IOW, Stacks are cool.


Nora Deirdre - Sep 04, 2008 9:42:07 am PDT #4424 of 10001
I’m responsible for my own happiness? I can’t even be responsible for my own breakfast! (Bojack Horseman)

I love going through the stacks. I use the computer a lot but for any decent research project I will go to the library, either at school or at work.


Connie Neil - Sep 04, 2008 9:52:13 am PDT #4425 of 10001
brillig

Telling time analogly is odd. I can look at my watch, see the position of the hands, and know what part of the day I'm in. But if someone asks me what time it is, I have to look at my watch again and translate the symbolic time into a number. I don't think in a number the first time I look at my watch.

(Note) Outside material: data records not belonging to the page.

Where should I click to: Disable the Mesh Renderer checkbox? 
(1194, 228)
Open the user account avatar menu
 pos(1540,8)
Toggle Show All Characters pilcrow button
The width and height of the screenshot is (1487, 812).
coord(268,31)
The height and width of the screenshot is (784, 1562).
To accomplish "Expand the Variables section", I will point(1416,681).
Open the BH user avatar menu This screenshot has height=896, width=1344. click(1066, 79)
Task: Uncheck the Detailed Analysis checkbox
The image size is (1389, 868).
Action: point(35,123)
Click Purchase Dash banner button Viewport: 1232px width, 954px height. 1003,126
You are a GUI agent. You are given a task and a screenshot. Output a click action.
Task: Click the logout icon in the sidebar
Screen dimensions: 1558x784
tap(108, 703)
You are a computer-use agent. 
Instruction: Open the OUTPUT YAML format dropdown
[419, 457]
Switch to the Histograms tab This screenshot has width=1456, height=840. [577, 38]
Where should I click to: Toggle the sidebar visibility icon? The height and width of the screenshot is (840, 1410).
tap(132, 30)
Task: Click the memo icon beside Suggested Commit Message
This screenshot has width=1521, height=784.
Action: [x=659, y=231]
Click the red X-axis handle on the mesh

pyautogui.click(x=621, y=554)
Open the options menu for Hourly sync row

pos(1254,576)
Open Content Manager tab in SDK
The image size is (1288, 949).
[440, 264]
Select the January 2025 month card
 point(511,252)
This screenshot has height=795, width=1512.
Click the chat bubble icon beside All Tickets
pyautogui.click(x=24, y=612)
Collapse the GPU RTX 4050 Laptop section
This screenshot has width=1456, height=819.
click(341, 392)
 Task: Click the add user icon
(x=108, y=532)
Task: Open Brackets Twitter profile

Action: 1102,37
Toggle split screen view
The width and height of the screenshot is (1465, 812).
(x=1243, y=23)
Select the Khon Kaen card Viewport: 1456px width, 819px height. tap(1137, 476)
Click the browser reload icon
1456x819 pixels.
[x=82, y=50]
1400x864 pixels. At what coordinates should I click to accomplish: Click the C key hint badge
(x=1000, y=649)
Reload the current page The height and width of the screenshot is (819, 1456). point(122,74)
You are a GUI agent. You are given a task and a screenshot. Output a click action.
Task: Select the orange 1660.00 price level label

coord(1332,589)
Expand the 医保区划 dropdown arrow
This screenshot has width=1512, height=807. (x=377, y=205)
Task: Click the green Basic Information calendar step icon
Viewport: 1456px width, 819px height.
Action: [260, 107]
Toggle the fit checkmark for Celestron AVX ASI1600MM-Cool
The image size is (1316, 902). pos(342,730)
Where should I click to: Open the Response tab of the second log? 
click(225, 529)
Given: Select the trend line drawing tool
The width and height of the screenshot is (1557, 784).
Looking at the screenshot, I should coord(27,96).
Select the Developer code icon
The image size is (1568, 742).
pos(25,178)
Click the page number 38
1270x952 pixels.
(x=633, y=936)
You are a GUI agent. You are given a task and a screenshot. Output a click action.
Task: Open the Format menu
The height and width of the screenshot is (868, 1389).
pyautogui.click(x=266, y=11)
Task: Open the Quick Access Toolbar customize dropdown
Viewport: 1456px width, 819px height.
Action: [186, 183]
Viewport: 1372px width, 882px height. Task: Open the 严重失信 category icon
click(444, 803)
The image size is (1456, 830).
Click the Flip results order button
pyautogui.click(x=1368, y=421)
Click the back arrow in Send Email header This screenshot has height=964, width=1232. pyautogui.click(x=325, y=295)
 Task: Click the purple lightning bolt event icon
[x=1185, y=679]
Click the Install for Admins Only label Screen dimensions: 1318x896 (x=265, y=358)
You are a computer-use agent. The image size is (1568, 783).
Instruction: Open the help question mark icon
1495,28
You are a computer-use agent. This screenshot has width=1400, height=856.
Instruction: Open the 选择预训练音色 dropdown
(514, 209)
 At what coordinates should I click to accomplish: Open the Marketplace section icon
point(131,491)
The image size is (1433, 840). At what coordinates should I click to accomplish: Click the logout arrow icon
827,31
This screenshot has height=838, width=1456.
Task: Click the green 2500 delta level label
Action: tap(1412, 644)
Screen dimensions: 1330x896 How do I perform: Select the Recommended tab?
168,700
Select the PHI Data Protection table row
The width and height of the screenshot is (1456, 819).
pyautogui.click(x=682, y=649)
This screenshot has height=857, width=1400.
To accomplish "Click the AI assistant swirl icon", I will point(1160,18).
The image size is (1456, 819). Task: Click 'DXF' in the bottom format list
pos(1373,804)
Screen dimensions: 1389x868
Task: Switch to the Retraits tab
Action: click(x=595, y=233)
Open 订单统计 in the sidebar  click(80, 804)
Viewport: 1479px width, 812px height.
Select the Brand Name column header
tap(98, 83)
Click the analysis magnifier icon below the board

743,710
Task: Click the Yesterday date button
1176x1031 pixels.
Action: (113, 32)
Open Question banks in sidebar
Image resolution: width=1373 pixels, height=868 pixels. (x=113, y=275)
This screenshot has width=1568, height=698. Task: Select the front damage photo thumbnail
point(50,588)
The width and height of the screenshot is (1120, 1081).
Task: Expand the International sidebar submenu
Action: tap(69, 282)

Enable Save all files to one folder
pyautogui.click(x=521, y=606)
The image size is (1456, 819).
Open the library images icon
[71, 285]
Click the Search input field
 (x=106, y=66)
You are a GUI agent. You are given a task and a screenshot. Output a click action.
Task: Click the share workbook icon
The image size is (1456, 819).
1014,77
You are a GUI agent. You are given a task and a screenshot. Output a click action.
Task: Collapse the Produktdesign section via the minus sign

Pix - Sep 04, 2008 10:09:48 am PDT #4426 of 10001
The status is NOT quo.

Sparky, I don't doubt you are correct, but I don't have time to do the kind of research that I would have to do were I researching a legal case or preparing a dissertation. For the kind of research I need to do as a teacher and the kind of research my students need to do as high school kids, the online databases are far and away a better resource than the typical school library with a card catalog ever was. ITA that at a certain level of study (and especially in legal cases, I would think), that wouldn't be enough. I wasn't clear about that, sorry--didn't mean to make your head explode.